First is space-based solar power. As we learned in ETP class, solar power is gaining popularity as a clean energy source, but there are many obstacles to overcome in establishing it as a main energy source which could replace fossil fuel. To satisfy the world’s energy needs, solar panels ten times as big as the Korean peninsula are needed even if the technology to transmit electricity and the efficiency of solar cells improve. Also, large amounts of energy are wasted due to differences between night and day, the weather, and the filtering effect of Earth’s atmospheric gases. 
What if we put solar panels in space? Space-based solar power is a technology that collects solar power from space.

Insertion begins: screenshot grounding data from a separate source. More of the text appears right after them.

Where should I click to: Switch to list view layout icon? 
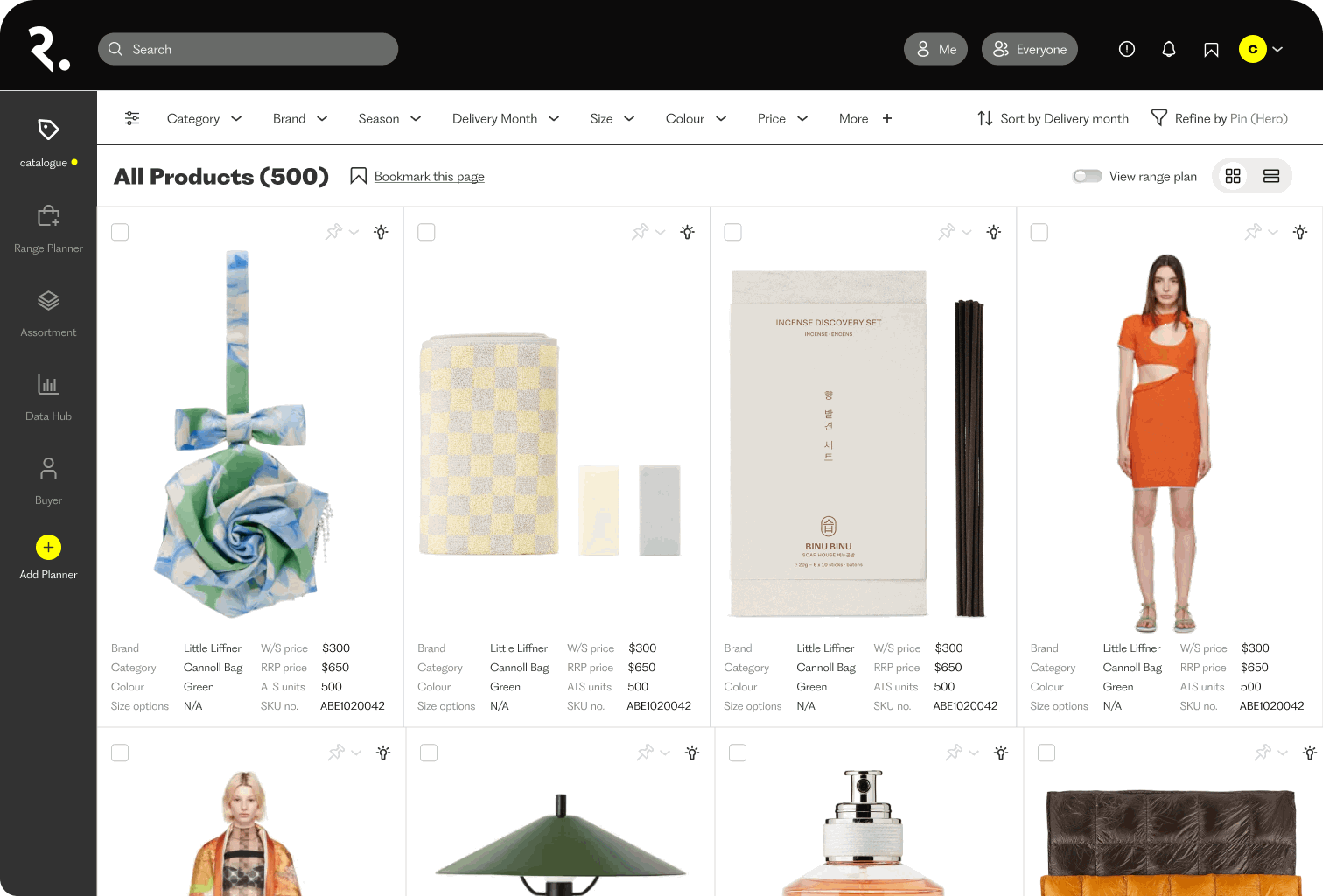pos(1271,176)
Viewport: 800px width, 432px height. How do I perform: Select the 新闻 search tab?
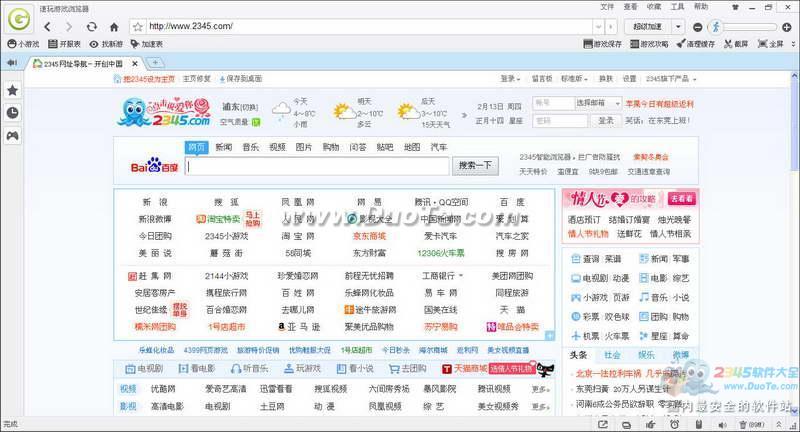[x=223, y=147]
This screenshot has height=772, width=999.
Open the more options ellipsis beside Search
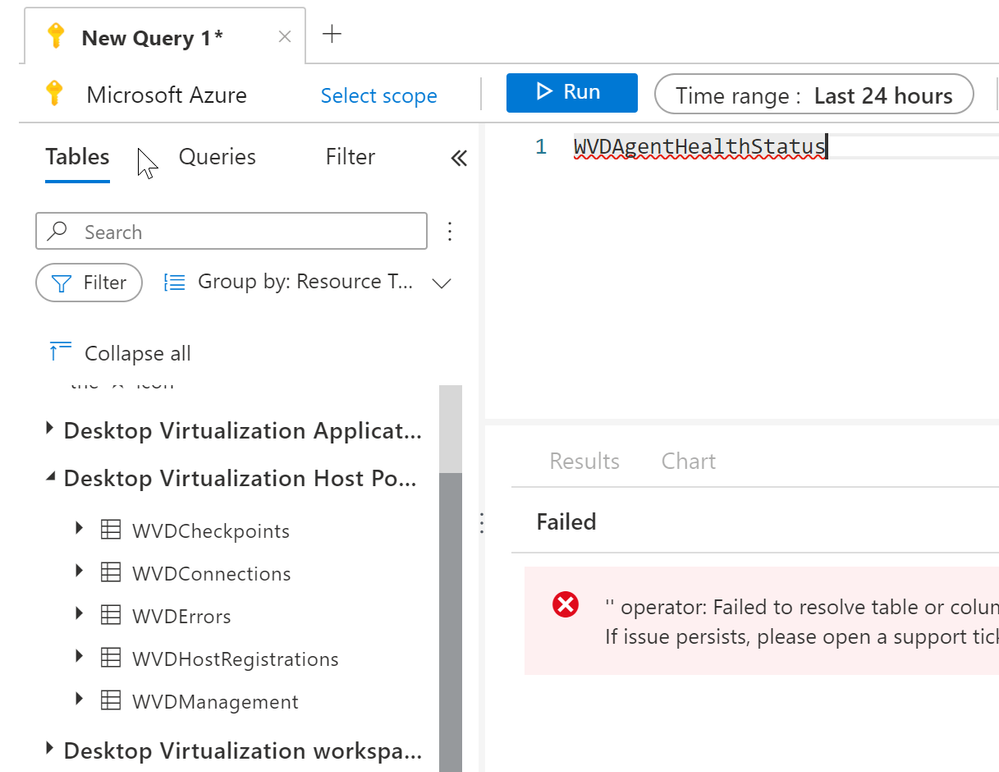click(x=450, y=232)
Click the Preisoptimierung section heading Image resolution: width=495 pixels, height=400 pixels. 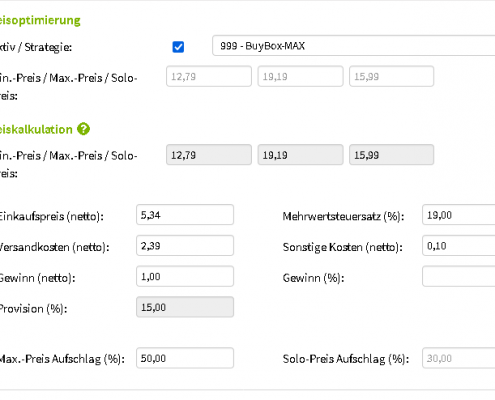coord(40,20)
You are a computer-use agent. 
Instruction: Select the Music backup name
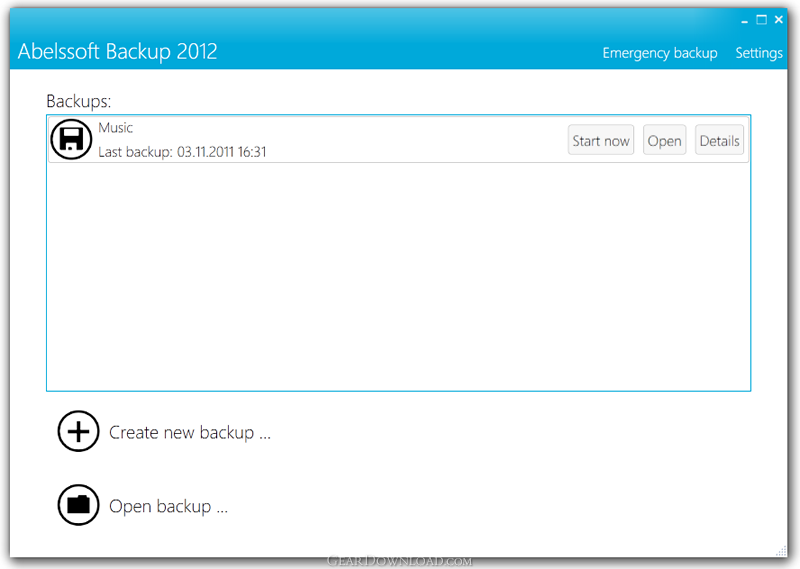click(115, 128)
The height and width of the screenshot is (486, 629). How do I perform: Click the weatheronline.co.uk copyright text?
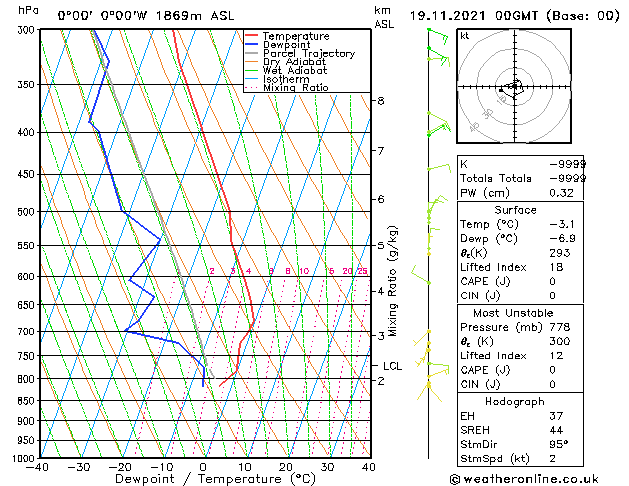pyautogui.click(x=524, y=479)
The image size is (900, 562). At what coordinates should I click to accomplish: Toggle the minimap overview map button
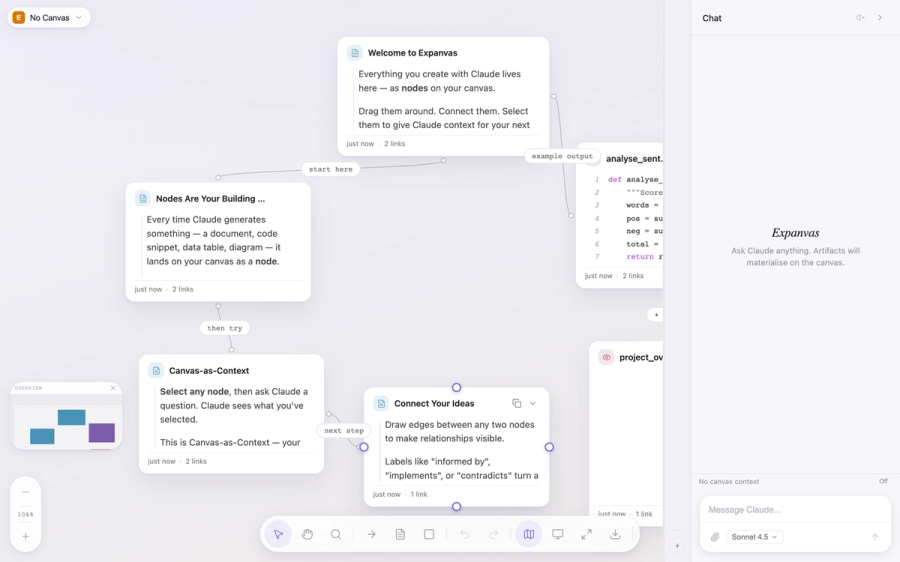[529, 534]
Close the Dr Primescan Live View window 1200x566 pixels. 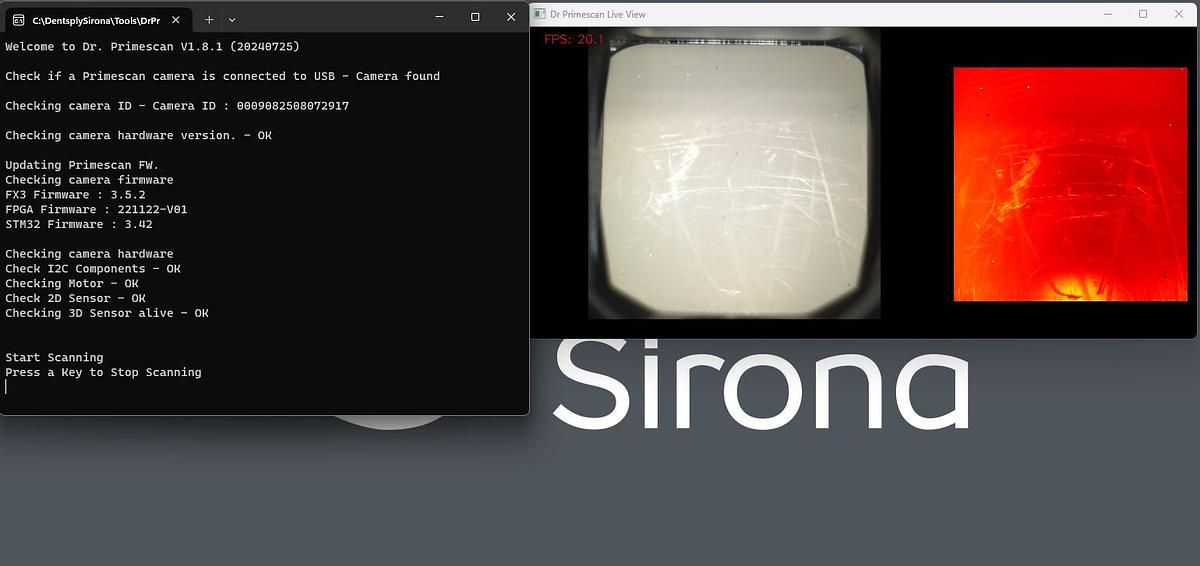[x=1178, y=14]
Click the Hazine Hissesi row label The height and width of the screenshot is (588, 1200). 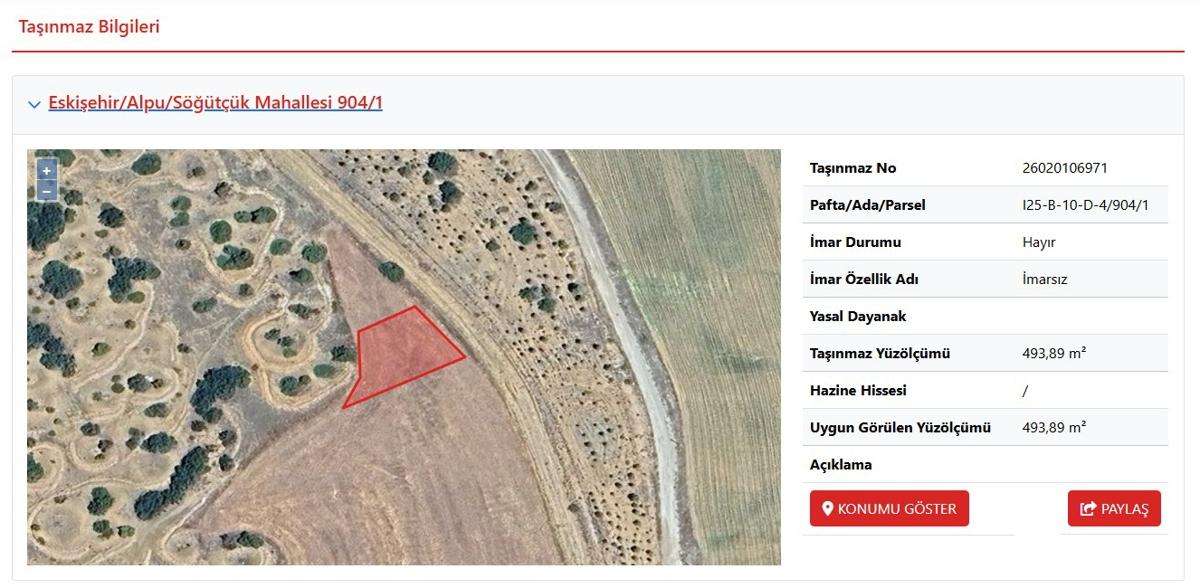tap(859, 390)
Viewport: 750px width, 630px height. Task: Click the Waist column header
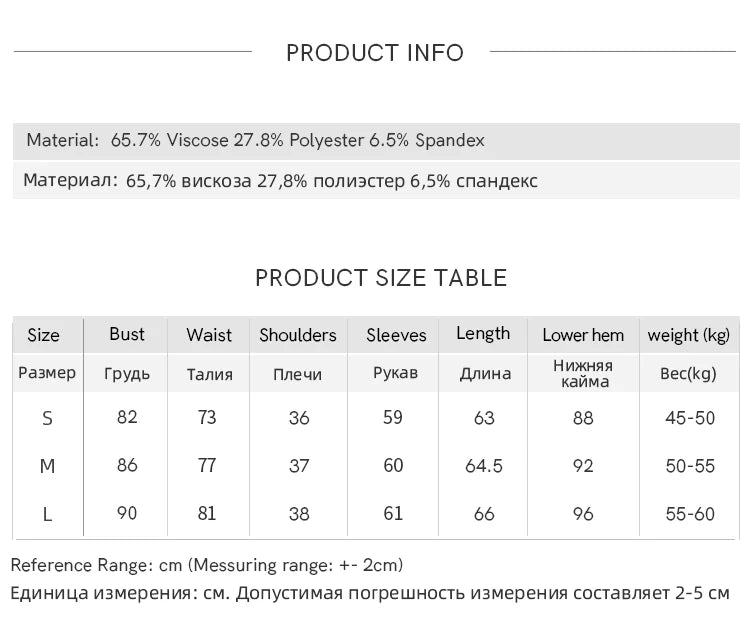[209, 335]
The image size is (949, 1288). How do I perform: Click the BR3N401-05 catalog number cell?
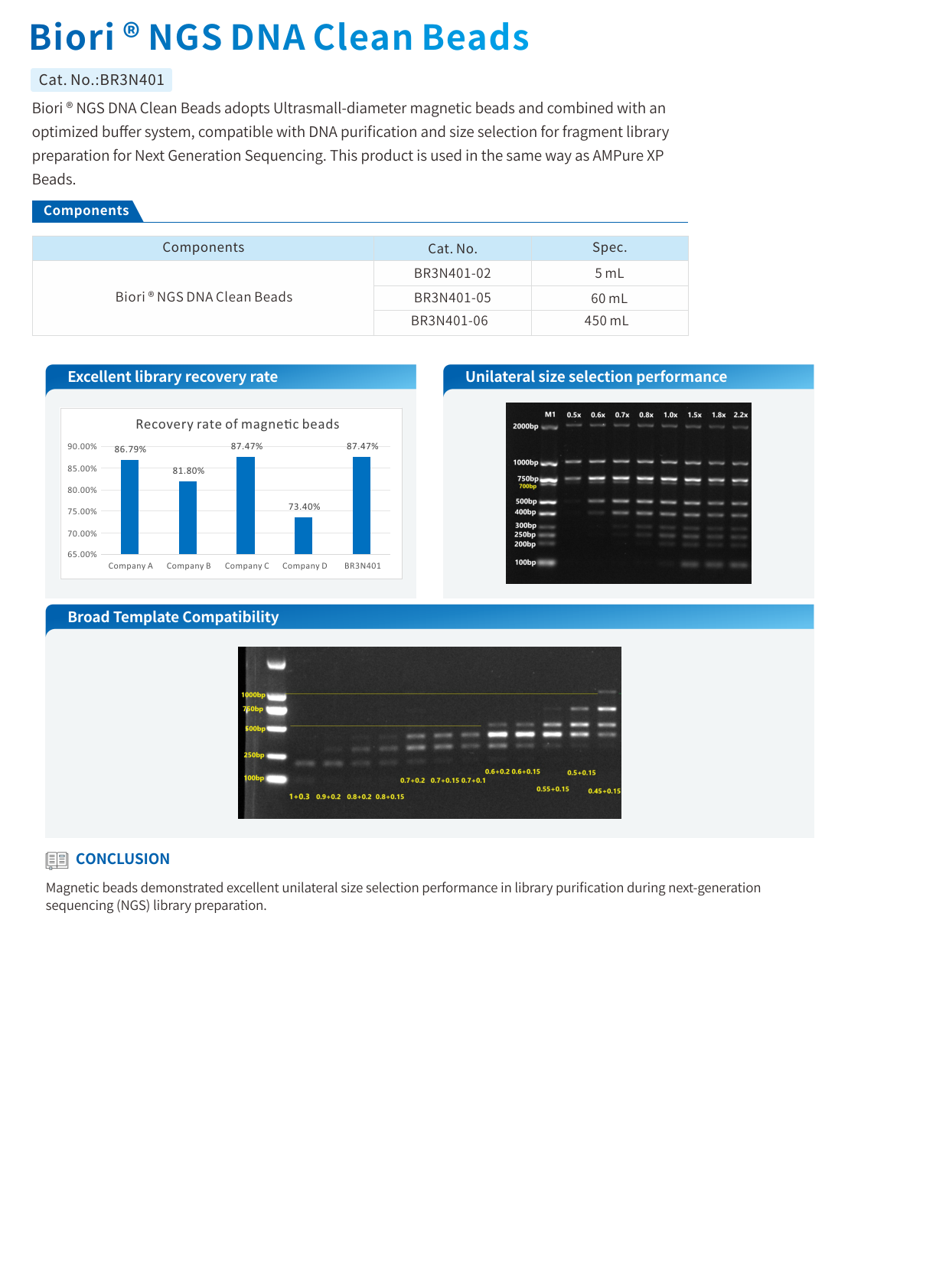452,298
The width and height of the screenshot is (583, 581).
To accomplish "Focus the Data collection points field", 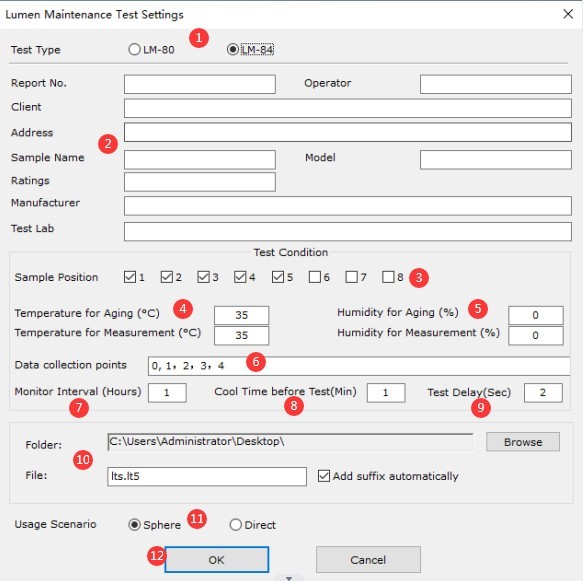I will (x=359, y=366).
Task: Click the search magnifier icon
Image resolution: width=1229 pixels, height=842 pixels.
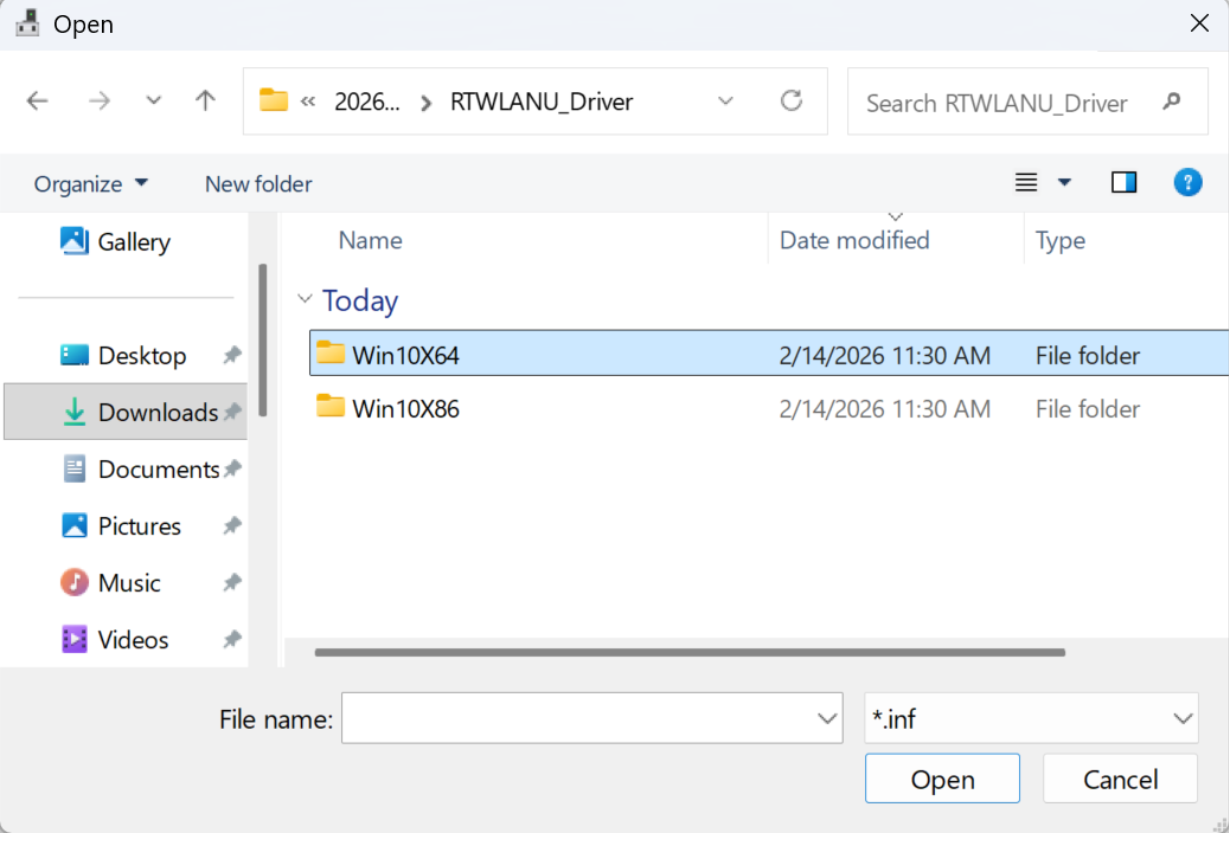Action: 1172,102
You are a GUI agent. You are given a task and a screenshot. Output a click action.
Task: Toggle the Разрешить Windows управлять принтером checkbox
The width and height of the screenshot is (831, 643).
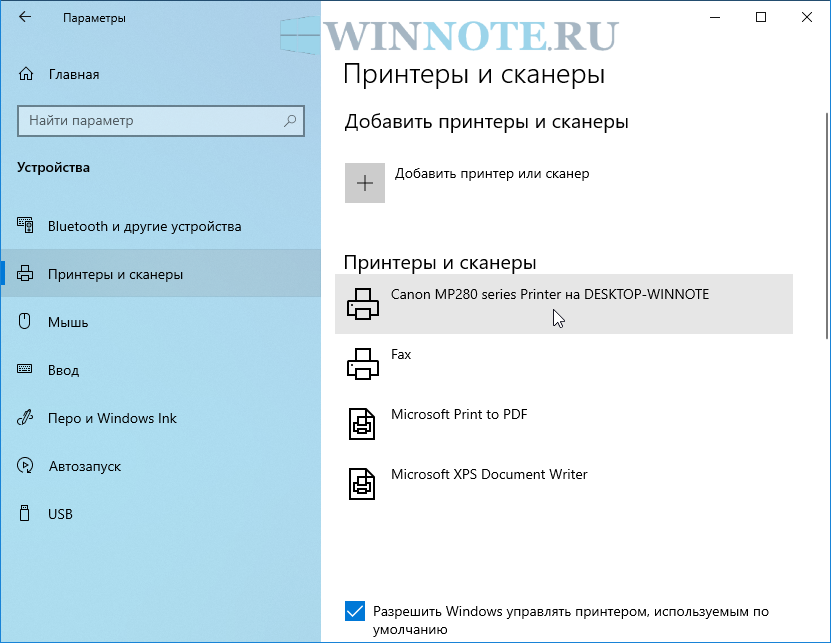(354, 611)
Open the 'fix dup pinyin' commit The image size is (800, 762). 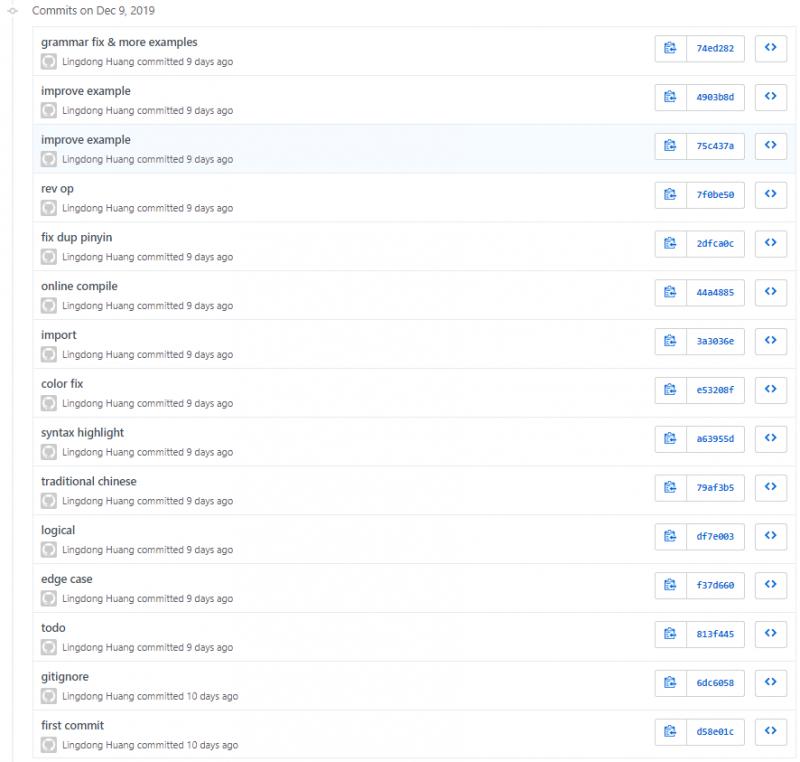[76, 238]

A satellite equipped with a solar panel is put into orbit 36,000 kilometers from the Earth. The satellite, which revolves around the Sun at the same speed as the Earth, converts solar energy into electricity, and transmits it back. As there are no electric wires linking the Earth and space, electricity is converted into microwaves or lasers before transmission. Antennas then receive the signal, and convert the microwaves or lasers back into electricity. As the technology uses solar energy which is then converted into electricity, the supply is limitless and there is no concern of pollution. 
Of course, there are obstacles that stand in the way of commercializing space-based solar power. The biggest challenge lies in the cost of sending generation facilities into space. In fact, the idea of space-based solar power was rejected in the past due to its astronomical cost. With the limited technology of the ’70s, the cost of making a generation facility was as much as US$ 300 billion to 1 trillion. However, with technological advancements, the cost has reduced dramatically. Moreover, the US company Spectrolab has succeeded in making a solar panel which improves the efficiency of converting solar energy into electricity from 19.9% to 40.7%. 
Second is advanced car batteries, the core technology of electric vehicles. Lithium-ion batteries of plug-in hybrid and electric vehicles have limitations such as the high cost and short driving distance.
Scientists are working hard to make batteries that are cheaper and more durable. And recently, lithium-air batteries have been attracting attention. These batteries are charged with oxygen from the air. In 2009, Japan’s National Institute of Advanced Industrial Science and Technology succeeded in developing a lithium-air battery with a capacity 300 times higher than the current lithium-ion batteries.  IBM set out to develop a highly efficient cell which will allow a car to go up to 800 kilometers on one charge. IBM believes lithium-air batteries will be 10 times more efficient than lithium-ion batteries which are currently widely used in cell phones and laptops.  It is expected that the commercialization of lithium-air batteries will change the landscape of the rechargeable battery market.
Third is utility storage. This technology compresses wind in underground storages, and stores solar energy in batteries. The US and Japan are making the utmost efforts to develop new materials to improve this technology. If combined with smart grid technology, utility storage will make it possible for us to consume energy in an environmentally-friendly and highly-efficient way.
The three technologies are necessary to make our Earth more sustainable and promising for the future. Therefore companies and governments should make investments to prepare for the post-fossil fuel era.